Acompanhei, com o coração apertado, o "grito de socorro" silencioso daquela estrutura centenária após o granizo devastador de novembro de 2025. Ver o prédio que abrigou a Comissão de Terras sofrer sob o peso do tempo e das intempéries foi doloroso. O Castelinho é a tenacidade em forma de tábuas; é o símbolo que estampa nosso brasão e nossa bandeira, traduzindo o suor de quem chegou aqui com nada além de esperança e títulos de terra. Por isso, quando da aprovação unânime de R$ 6,6 milhões pelo Conselho Gestor do Fundo para Reconstituição de Bens Lesados (FRBL), pelo Ministério Público, somada ao aporte federal, totalizando R$ 7,1 milhões, não é apenas uma vitória administrativa. É um ato de justiça histórica”.

 “Gostaria de expressar meu reconhecimento ao prefeito Paulo Polis e ao secretário Wallace Soares, cuja mobilização política e rigor técnico foram fundamentais para que este projeto, enfim, garantisse início, meio e fim. Estendo os cumprimentos ao promotor Fabrício Allegretti, e aos demais promotores envolvidos na tarefa, que com sensibilidade e articulação ímpar, compreenderam: o Castelinho não podia mais esperar pelos trâmites ordinários da burocracia. Aos 110 anos que se aproximam, o Castelinho deixará de apenas "resistir" para voltar a brilhar. Restaurar esse patrimônio é garantir que as futuras gerações possam tocar na madeira que viu Erechim nascer. É, acima de tudo, manter viva a nossa identidade", garante.

Margarete Ogliari Oldoni

A presidente do Conselho Municipal de Políticas Culturais, Margarete Ogliari Oldoni destaca o dia 26 como histórico para Erechim e Região, “com um misto de alegria, esperança e emoção vamos restaurar o nosso maior símbolo, o Castelinho. É o resgate e a preservação da nossa história, das nossas raízes. Foi a primeira porta que se abriu e acolheu todos os imigrantes que aqui chegaram; vindos dos seus países de origem ou das Colônias Velhas”

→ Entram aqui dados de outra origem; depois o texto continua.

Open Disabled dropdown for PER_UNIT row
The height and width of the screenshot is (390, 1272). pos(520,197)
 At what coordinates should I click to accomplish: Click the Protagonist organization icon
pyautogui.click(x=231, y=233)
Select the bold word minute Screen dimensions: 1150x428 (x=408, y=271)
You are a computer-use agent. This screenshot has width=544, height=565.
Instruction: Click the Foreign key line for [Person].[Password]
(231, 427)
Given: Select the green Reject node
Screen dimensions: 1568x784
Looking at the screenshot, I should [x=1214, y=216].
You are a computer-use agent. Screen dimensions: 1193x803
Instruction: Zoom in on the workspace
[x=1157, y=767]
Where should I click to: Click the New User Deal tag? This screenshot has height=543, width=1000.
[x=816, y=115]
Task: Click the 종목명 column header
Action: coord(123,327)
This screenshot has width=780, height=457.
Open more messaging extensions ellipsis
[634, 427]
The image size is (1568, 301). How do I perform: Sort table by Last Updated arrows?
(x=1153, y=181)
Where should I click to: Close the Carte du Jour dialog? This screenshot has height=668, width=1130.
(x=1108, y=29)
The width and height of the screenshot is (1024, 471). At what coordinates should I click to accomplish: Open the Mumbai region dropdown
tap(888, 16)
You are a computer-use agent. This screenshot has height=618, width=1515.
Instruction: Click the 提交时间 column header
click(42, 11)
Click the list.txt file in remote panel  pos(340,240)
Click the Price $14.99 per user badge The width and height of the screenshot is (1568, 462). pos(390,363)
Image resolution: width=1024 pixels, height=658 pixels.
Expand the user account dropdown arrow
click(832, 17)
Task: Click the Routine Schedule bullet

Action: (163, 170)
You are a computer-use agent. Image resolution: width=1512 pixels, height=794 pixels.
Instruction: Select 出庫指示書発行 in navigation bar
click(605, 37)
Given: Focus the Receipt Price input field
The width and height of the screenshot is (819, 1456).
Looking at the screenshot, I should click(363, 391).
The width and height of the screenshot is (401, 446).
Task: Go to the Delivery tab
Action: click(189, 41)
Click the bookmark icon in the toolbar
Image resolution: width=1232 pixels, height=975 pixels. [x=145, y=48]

Para ela o Castelinho é um patrimônio histórico, cultural e que em nenhum lugar existe, com tamanho requinte arquitetônico e estrutural feito em madeira. “É um dever de todos nós preservar está história que nos pertence. Seu primeiro ato como município foi homologado nas dependências do Castelinho, bem como a primeira Secretaria de Cultura foi instalada neste espaço e tantos outros momentos importantes da nossa história ocorreram ali”.

“Parabenizar e agradecer ao Ministério Público, ao Executivo e todas as suas equipes, pelo empenho e luta. O Conselho Municipal de Políticas Públicas Culturais dará todo o apoio já comprometendo-se em conscientizar da importância e relevância da preservação da nossa história”, finaliza.